Among these was a short, four-story series called “The Adventures of a Professional Corpse” that ran in the July, September, and November 1940, and March 1941 issues. The series was cover featured in July, with a nice Margaret Brundage cover.
Steeger Books has reprinted the whole series in a single volume, Adventures of a Professional Corpse, as part of their H. Bedford-Jones Library. The Brundage cover is used as the cover of the volume, and we get the interior artwork that appeared with three of the stories, but I am not sure of the artist. We also get the covers of all the four issues on the back.
The Battered Silicon Dispatch Box has also reprinted the whole series in a single volume as part of their Pocketbook Lost Treasures of the Pulp series, with the Brundage cover as well and I assume the interior artwork as well.
James F. Bronson is our “professional corpse.” He takes on assignments that have him “die” as part of the work, but nothing illegal. We learn his background in the first story, that he has been doing as his career for a dozen years. A poor farmer from western Canada, he found that due to a unique physiology and a strange draught brought back by an uncle, he can appear dead to most tests. The first story, which mentions a couple of other cases covered in the other stories, tells of his first “case.”
In his first outing, he is hired by an attorney to help the case of his client. She is a widow of a very rich man and is the guardian of his daughter, now 18. But the man’s sister is trying to become the daughter’s guardian, obviously to get control of more of the estate. Bronson is slowly introduced to them, and winds up marrying the daughter.
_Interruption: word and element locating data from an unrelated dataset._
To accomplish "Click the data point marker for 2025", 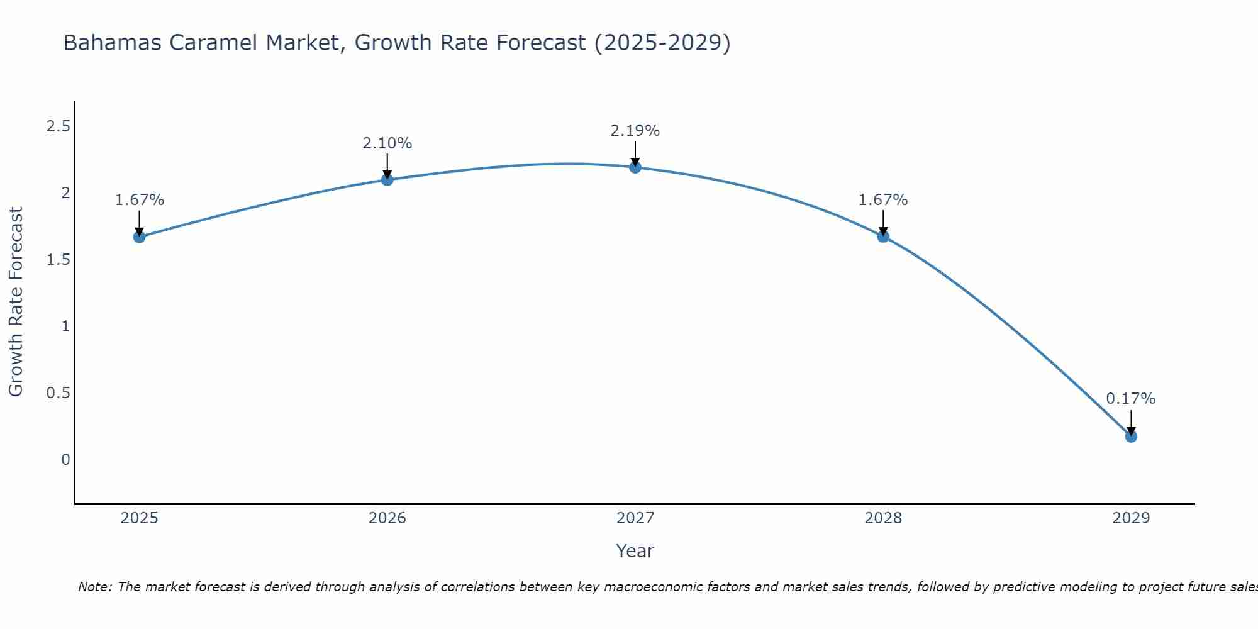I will click(x=139, y=237).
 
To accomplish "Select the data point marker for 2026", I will click(x=387, y=180).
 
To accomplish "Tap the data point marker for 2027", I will click(x=635, y=167).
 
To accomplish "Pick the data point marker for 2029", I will click(x=1131, y=437).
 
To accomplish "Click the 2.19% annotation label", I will click(x=635, y=131).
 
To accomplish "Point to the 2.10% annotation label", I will click(x=387, y=143).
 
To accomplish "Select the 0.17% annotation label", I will click(x=1131, y=399).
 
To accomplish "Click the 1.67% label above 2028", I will click(x=883, y=200).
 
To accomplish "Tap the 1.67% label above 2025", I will click(x=139, y=200).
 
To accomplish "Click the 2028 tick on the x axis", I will click(x=883, y=518).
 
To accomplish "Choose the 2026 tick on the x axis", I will click(x=387, y=518).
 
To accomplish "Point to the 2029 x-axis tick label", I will click(x=1131, y=518).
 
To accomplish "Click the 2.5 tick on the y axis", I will click(x=58, y=127).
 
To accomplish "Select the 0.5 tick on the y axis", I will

How does this help them? Read and find out.
By the time of the event in the second story, Bronson has teamed up with a doctor, Dr. Roesch, who appears in the rest of this series. This time he will help a young woman who is an unmarried mother, working as a “strip dancer.” By appearing as her husband, she can get her parents to accept her daughter. But is there more to this?
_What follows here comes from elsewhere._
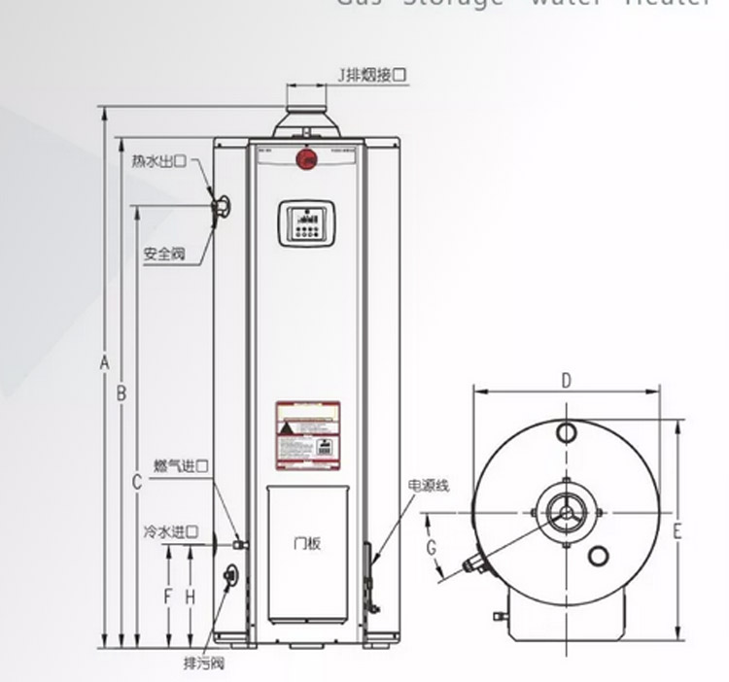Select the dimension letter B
pos(122,393)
The third story tells of an event where Dr. Roesch has joined him. This time Bronson is hired by a flower shop owner who is really a gangster who runs half the rackets in town. But he’s not your usual gangster, never having killed anyone, nor does he have any killers in his employ. He needs Bronson to pull a prank on his wife that will also help his standing among some of his associates. While successful in one way, it goes bad in another.
The final story gives us Bronson’s final case. Here the two are engaged by a man to expose a medium who had swindled his wife after the death of their child. And when she realized he was a fraud, the shock killed her. Bronson and the widower are successful, but things don’t work out quite as they or we would expect. And both Bronson and Dr. Roesch retire from this work.
Overall, it’s an interesting little series. The whole theme of the series is weird, so probably most appropriate for Weird Tales, especially with the final story. I’m not sure why this series had only four stories. I’ve seen this with many other brief Bedford-Jones series that have only four stories in them, which are planned as such; others are set for six stories. Were these standards of some such? I am reminded of comicbook mini-series that were created in the 1980s and how many where four issues. So I can only think Bedford-Jones could come up with only four scenarios, and created this finite series of stories.
In addition to these works and a reprinted novel, Bedford-Jones has six short stories in Weird Tales, including one under a pseudonym. I think it would be great if all of those were collected into a single volume, say “H. Bedford-Jones in Weird Tales” or the like.